Great analysis. So why did Google choose to use PDFs instead of JPGs directly?

The notion of "document security" is a common desire in business and legal contexts. PDFs are a standard representation of documents, whereas JPGs are less common (TIFF might count since it's a somewhat common scanned document format, but I digress).

Subverting the most popular document format, one which even provides built-in support for digital signatures is probably much more interesting than subverting the JPG format.

Open challenge: build two signed PDFs with identical signatures and different contents - it's not necessarily hard, and it would definitely drive the point home.
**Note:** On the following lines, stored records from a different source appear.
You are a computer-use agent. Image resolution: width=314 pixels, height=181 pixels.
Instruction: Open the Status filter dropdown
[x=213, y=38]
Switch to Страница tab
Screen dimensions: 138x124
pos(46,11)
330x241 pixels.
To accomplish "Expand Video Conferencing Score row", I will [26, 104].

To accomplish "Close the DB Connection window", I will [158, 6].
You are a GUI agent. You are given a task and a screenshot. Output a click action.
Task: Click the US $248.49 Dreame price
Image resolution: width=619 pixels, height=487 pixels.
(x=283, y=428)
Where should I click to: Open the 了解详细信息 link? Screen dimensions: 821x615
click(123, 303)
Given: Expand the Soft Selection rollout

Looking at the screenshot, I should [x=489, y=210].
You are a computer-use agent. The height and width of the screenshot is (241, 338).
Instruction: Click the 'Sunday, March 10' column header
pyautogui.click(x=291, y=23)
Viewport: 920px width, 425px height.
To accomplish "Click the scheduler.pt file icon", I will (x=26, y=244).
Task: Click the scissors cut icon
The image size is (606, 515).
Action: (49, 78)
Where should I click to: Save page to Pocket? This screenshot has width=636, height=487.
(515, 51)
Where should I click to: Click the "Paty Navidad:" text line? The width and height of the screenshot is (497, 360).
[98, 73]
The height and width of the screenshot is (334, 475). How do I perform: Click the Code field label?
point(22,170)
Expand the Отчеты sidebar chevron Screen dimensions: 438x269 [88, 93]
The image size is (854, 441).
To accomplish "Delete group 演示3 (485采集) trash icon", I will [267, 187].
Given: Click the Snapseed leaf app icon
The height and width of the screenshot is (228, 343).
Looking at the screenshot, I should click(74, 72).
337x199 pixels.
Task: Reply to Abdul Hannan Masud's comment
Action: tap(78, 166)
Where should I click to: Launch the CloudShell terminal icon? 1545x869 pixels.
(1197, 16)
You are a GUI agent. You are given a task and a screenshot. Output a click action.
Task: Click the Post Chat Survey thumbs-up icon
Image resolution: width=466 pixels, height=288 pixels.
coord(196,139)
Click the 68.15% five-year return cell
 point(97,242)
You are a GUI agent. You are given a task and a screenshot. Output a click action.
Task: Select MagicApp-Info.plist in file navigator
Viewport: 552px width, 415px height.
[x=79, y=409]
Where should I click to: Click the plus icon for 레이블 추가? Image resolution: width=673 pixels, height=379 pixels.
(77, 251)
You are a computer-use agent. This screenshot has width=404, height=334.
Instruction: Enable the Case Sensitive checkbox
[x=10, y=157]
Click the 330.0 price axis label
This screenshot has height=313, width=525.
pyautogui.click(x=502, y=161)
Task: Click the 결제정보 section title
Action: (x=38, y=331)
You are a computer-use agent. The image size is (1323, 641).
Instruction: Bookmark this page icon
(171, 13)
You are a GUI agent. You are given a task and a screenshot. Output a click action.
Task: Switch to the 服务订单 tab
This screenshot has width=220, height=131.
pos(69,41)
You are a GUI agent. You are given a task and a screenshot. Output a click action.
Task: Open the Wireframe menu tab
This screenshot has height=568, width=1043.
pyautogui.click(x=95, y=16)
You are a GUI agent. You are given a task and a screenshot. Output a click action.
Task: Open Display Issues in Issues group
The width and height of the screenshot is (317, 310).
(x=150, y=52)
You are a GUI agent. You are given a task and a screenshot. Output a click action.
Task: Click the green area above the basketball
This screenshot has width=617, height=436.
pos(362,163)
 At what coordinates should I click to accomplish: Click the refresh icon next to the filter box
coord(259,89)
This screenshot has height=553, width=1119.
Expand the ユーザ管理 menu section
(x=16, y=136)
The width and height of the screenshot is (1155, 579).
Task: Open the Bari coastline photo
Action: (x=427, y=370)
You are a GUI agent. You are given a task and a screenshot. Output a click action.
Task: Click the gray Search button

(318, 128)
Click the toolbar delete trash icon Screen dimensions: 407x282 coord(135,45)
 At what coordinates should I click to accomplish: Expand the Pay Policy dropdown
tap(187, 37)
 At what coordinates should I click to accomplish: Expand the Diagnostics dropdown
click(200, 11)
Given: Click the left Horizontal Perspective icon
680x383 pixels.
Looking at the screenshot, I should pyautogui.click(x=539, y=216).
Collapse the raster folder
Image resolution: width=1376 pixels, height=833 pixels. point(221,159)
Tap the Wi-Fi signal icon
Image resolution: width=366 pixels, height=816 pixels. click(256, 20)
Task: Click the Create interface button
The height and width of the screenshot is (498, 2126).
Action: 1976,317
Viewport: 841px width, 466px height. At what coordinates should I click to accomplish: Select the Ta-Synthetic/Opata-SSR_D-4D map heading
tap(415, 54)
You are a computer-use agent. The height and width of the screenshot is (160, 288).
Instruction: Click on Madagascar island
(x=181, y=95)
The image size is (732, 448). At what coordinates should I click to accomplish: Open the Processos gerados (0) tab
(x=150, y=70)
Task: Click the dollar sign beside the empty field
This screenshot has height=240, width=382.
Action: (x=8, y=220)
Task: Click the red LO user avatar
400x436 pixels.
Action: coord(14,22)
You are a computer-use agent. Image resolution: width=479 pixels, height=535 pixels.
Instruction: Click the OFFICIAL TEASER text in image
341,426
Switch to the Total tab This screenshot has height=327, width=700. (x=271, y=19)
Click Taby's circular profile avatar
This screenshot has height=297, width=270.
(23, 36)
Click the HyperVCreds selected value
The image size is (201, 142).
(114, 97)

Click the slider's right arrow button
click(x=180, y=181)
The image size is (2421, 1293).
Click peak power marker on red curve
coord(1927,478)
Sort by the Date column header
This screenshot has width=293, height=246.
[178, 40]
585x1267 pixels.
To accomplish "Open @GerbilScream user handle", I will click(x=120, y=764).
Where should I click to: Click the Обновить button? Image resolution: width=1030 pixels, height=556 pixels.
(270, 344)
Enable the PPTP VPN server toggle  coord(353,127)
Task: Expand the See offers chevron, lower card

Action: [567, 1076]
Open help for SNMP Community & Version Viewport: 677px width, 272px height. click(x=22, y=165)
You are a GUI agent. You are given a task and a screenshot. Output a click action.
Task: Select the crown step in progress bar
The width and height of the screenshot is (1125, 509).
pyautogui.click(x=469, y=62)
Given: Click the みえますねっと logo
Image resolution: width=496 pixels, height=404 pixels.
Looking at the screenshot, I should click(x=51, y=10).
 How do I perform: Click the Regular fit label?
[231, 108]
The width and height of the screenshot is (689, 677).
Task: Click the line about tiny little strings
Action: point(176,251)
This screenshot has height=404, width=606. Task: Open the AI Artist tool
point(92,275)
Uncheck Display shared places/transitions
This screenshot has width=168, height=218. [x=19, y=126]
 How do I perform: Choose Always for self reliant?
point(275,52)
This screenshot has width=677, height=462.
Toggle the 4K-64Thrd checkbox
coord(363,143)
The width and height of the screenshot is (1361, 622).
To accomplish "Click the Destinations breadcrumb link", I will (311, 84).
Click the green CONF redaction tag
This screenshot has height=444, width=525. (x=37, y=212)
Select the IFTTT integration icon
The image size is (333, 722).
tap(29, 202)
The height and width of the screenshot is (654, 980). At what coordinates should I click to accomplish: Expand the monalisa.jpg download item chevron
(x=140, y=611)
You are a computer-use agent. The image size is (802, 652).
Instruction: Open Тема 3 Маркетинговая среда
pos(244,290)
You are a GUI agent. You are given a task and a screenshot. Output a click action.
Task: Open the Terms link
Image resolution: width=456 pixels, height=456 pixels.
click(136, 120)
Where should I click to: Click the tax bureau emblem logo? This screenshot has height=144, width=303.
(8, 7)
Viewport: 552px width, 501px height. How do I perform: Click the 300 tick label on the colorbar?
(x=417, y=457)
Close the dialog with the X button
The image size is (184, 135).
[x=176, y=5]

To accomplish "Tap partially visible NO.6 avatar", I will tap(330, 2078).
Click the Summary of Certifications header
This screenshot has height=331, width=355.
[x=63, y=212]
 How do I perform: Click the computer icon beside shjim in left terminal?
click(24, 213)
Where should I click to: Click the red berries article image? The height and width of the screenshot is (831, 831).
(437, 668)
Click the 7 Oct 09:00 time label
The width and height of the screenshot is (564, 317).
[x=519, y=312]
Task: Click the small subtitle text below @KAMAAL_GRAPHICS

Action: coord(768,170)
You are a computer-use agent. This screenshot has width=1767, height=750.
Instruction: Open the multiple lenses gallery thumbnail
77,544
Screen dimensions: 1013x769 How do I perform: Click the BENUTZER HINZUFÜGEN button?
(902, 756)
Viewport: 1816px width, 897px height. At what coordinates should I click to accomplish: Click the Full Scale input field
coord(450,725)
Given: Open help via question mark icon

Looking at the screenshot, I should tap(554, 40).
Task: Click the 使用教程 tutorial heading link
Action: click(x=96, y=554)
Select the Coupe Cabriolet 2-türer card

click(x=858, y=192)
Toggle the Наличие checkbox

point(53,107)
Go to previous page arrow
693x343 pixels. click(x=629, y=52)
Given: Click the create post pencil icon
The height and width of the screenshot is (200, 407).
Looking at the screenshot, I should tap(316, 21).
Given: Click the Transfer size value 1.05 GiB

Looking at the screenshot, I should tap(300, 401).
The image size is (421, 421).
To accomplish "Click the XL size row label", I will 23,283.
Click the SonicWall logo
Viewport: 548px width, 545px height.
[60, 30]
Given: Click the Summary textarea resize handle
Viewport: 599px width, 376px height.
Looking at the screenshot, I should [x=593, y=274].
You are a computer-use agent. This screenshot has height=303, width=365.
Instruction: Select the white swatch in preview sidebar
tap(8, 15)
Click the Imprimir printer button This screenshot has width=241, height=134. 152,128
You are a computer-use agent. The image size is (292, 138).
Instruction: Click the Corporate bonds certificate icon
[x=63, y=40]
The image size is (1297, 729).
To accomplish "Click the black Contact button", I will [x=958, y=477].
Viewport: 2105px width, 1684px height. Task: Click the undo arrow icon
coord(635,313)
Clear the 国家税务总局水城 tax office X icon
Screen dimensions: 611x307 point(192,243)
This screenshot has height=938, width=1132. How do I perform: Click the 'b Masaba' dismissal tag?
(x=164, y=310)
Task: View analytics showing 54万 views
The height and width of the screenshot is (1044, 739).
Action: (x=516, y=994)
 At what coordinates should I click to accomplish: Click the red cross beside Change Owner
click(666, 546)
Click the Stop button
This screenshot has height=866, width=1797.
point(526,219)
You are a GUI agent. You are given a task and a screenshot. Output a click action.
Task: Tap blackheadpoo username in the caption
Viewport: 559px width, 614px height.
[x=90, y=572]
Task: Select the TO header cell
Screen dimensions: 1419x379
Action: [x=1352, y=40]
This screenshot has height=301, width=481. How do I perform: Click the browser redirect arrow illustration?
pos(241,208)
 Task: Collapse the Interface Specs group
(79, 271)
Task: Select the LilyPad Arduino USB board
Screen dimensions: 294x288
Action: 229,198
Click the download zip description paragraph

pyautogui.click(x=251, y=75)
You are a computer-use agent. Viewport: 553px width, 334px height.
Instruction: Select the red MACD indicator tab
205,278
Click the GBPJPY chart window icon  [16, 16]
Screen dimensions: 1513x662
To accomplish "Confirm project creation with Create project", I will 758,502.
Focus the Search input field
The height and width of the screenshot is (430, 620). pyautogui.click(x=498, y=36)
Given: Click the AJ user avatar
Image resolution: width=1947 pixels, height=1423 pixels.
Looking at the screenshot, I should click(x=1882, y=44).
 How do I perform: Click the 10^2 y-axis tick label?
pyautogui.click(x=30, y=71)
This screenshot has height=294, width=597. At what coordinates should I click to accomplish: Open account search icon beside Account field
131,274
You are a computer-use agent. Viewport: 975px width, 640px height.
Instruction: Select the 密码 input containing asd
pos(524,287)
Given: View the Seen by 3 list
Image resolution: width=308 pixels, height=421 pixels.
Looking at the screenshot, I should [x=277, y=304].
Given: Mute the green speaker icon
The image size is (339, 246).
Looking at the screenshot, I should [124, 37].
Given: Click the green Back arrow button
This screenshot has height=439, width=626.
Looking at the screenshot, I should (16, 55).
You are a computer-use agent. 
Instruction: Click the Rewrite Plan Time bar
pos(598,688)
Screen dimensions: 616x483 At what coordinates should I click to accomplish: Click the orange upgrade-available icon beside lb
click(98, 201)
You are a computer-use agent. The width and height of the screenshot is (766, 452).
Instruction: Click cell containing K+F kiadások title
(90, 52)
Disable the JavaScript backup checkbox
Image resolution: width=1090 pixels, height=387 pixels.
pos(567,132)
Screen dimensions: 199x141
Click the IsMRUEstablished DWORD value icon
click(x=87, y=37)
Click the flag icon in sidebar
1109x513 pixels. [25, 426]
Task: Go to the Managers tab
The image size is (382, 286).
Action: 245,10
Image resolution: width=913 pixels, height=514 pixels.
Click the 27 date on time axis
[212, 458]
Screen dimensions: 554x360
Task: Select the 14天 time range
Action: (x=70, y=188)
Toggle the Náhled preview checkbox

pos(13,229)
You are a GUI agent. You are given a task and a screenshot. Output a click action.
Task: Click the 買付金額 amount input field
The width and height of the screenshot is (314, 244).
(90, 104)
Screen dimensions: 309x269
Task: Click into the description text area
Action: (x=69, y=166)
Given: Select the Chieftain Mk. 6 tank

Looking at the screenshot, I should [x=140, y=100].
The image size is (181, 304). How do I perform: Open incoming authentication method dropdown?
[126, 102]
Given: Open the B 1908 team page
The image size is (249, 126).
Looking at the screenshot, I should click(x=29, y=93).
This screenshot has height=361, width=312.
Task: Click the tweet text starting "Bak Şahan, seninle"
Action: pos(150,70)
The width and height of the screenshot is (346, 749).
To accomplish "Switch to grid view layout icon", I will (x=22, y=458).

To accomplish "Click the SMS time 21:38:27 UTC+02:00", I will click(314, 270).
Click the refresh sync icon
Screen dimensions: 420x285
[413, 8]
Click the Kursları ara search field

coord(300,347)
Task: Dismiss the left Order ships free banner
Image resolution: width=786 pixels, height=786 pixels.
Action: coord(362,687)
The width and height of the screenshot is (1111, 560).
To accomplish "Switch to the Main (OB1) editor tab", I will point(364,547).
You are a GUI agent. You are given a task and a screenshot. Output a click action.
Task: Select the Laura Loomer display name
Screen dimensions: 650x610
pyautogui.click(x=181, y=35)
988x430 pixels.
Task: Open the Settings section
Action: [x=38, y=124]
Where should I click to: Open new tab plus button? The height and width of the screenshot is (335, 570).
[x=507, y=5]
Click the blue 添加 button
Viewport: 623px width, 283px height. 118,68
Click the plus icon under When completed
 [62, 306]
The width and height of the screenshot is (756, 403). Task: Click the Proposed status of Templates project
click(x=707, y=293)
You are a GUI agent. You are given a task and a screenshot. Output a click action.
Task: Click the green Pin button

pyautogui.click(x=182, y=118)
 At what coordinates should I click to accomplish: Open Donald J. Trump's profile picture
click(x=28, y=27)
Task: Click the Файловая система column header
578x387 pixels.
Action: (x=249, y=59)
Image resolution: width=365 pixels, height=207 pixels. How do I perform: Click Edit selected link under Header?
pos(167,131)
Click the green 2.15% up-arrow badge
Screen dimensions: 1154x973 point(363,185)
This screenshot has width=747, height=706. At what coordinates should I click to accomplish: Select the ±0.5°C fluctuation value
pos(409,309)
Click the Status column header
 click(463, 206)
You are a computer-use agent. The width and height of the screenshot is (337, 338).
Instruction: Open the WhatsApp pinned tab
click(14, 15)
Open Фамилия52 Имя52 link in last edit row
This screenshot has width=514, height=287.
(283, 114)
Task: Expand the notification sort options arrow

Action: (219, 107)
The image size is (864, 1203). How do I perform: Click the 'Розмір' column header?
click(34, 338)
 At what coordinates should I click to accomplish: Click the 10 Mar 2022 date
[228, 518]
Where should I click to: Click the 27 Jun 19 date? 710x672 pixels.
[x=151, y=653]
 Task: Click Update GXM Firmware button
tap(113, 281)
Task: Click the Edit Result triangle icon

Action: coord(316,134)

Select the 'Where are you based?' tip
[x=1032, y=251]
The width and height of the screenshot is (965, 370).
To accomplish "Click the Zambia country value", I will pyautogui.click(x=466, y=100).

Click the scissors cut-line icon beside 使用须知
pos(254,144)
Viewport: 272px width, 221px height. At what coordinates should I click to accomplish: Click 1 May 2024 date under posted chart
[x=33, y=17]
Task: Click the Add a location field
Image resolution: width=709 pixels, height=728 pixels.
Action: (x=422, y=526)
I wonder if this is the 'standard' thing to do when you have a broken hash function. I took a introductory course in computer security a year ago and we had to create MD5 hash-colliding documents for homework[0].

[0] https://courses.engr.illinois.edu/cs461/sp2015/static/proj1.... (see part 4)

I'm interested in taking a look at this assignment for my own learning, but it looks like there are a bunch of files you need. It would be cool if you put them in a git repo!

Because many automated systems/image hosting website (imgur, etc) will process JPEGs to optimize them, which I assume would no longer cause there to be a collision.

On the other hand, PDFs are almost universally sent as-is, increasing the risk of being able to 'fool' someone.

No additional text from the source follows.